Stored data
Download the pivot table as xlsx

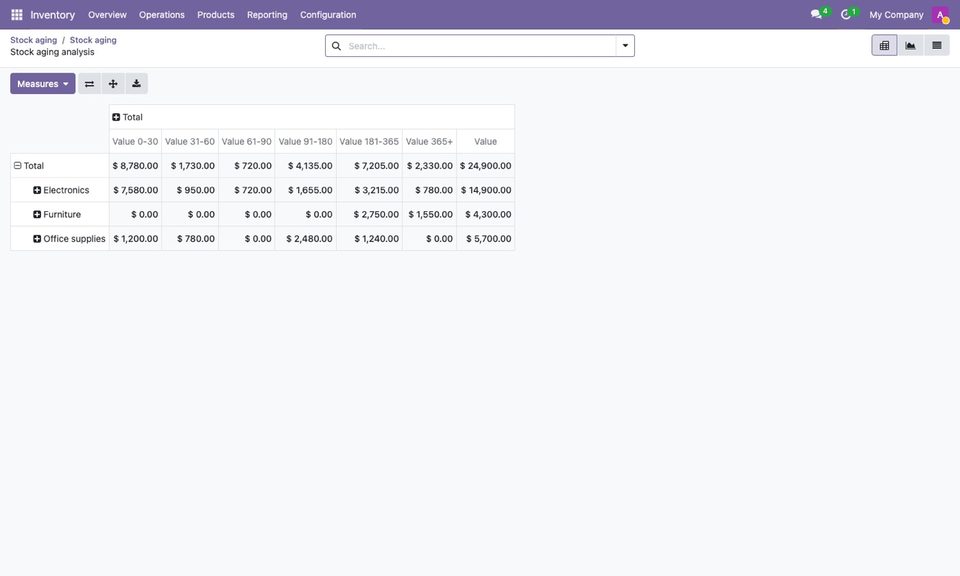[137, 84]
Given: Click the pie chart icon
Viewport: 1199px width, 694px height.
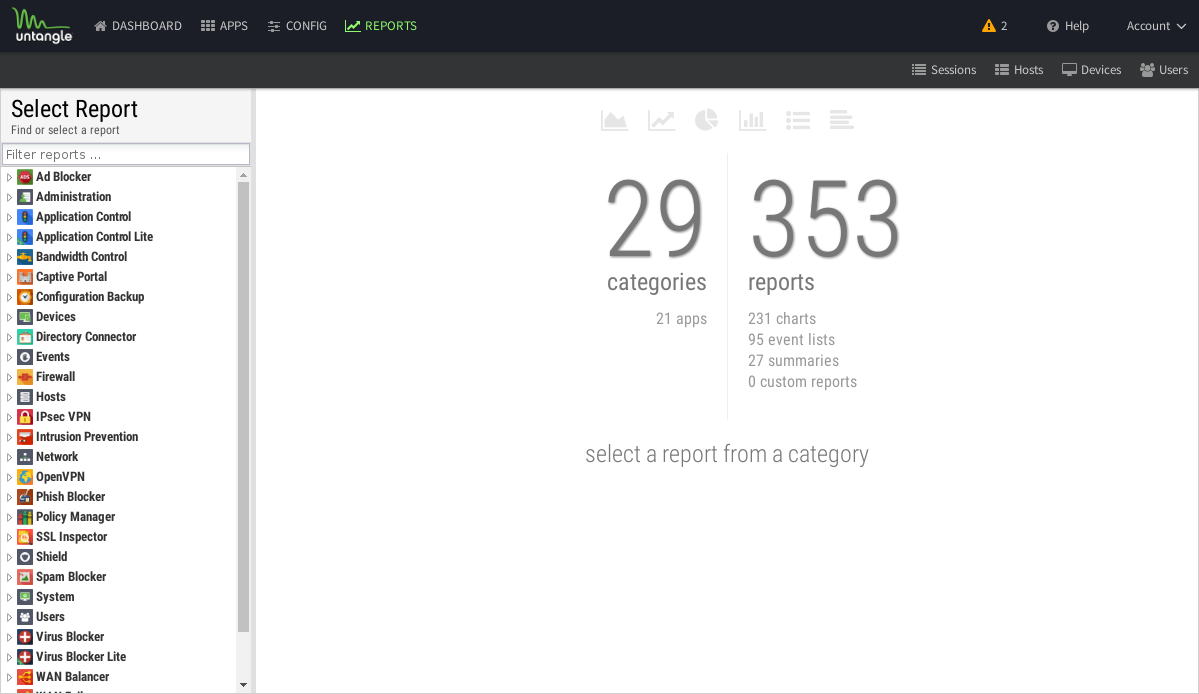Looking at the screenshot, I should [706, 120].
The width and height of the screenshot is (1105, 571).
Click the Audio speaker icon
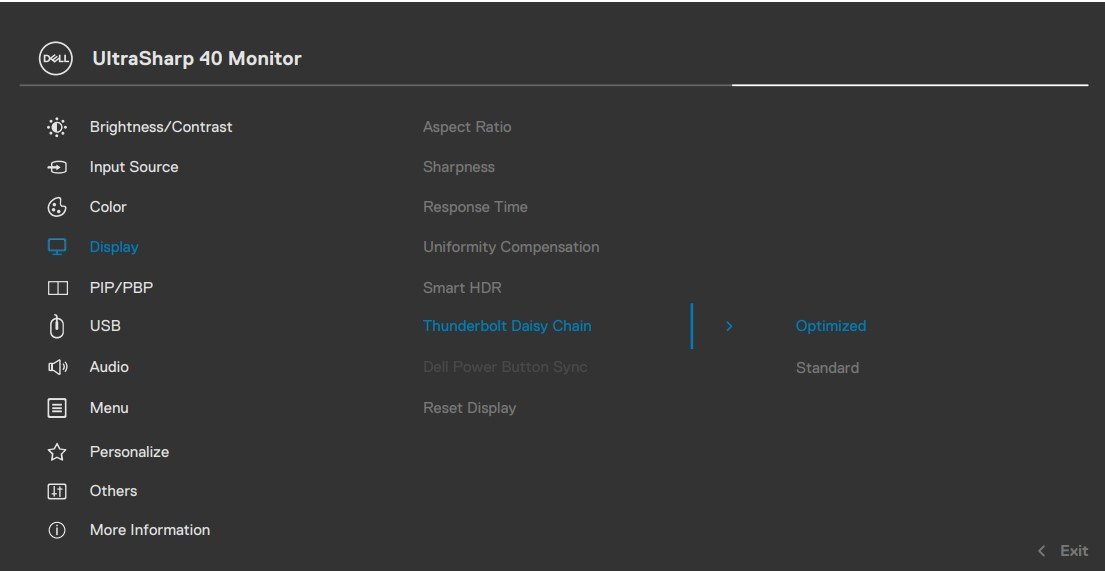[x=57, y=367]
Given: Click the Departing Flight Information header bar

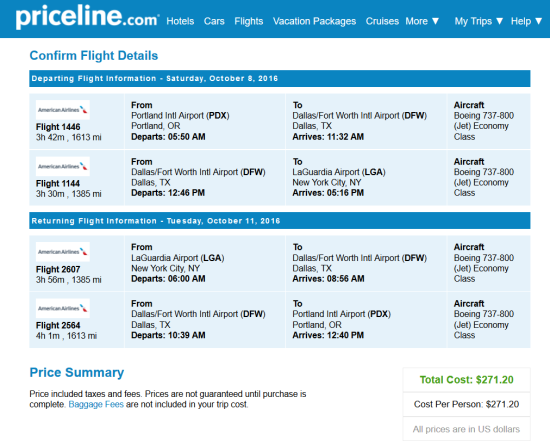Looking at the screenshot, I should pyautogui.click(x=280, y=79).
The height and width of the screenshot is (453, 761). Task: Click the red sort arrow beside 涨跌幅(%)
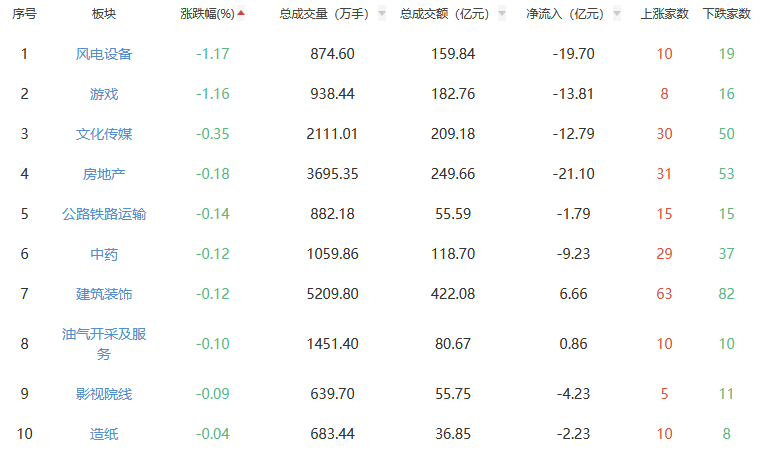click(241, 13)
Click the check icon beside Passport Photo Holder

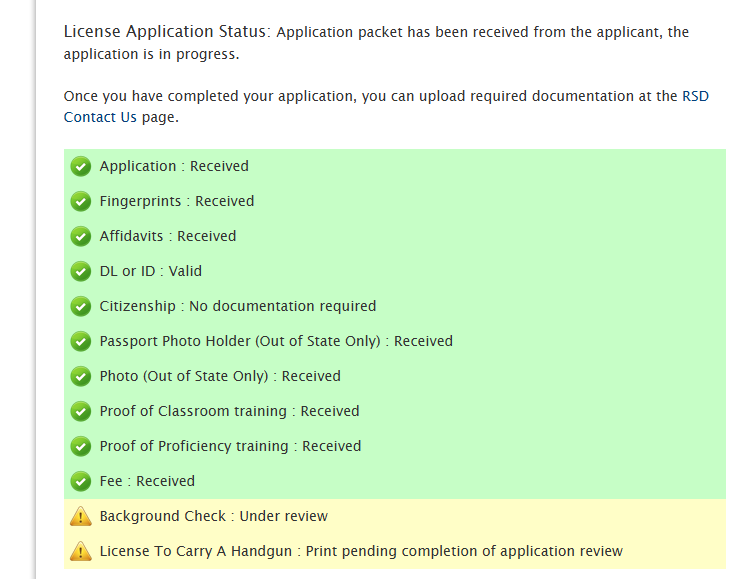tap(81, 342)
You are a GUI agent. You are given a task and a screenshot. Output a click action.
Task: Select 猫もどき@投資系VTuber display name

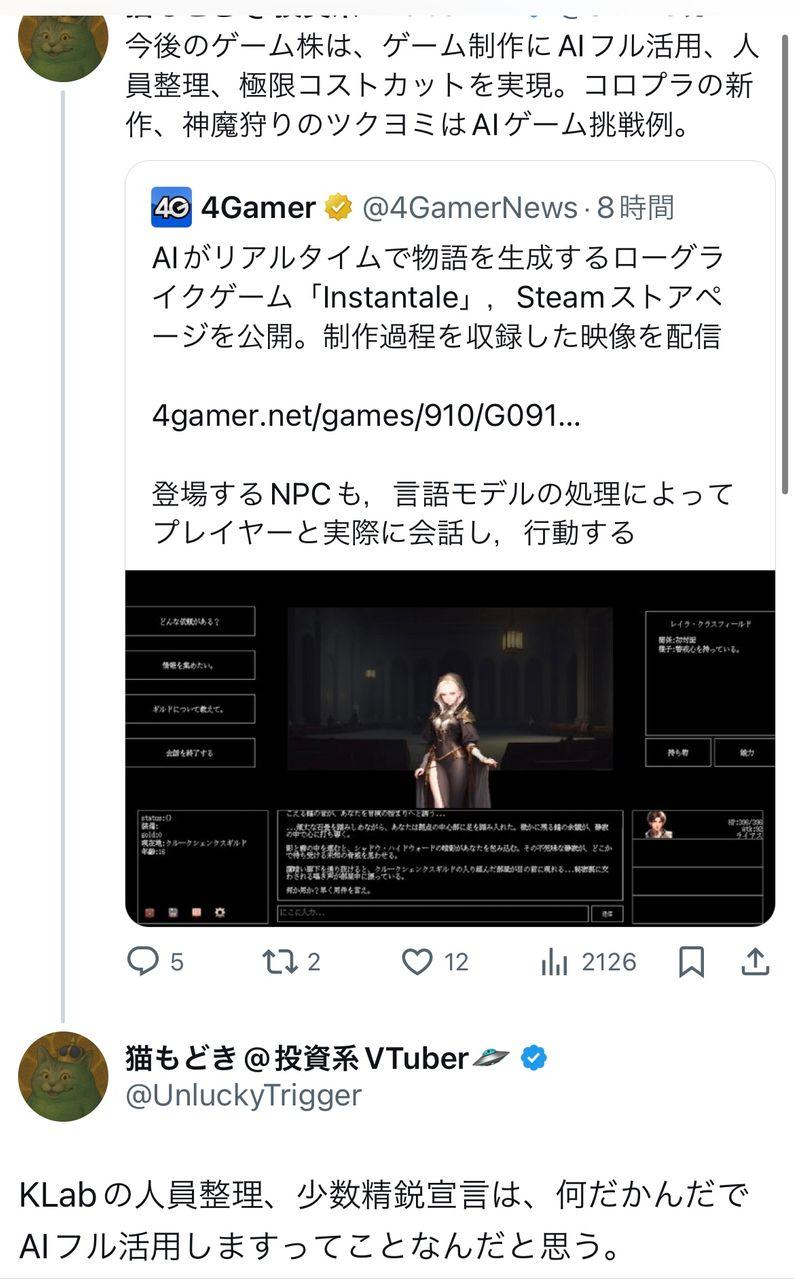(297, 1057)
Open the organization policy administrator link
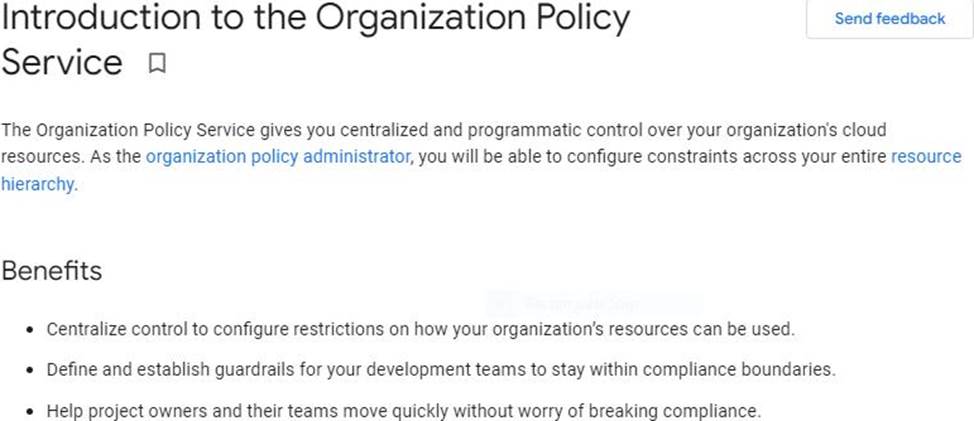This screenshot has width=974, height=421. 277,157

◆ **What the task requires**
When you reach the line that contains "Click the Audio speaker icon" in the records above, copy it and every line after it exactly through the last one, leaving out the pictures.

◆ **Worked solution**
Click the Audio speaker icon
[x=57, y=367]
Given: Click the Departing Flight Information header bar

Looking at the screenshot, I should pyautogui.click(x=280, y=79).
The height and width of the screenshot is (453, 761). Task: Click the red sort arrow beside 涨跌幅(%)
click(241, 13)
Click the check icon beside Passport Photo Holder

tap(81, 342)
You are a GUI agent. You are given a task and a screenshot. Output a click action.
Task: Select 猫もどき@投資系VTuber display name

(297, 1057)
Open the organization policy administrator link
This screenshot has width=974, height=421. 277,157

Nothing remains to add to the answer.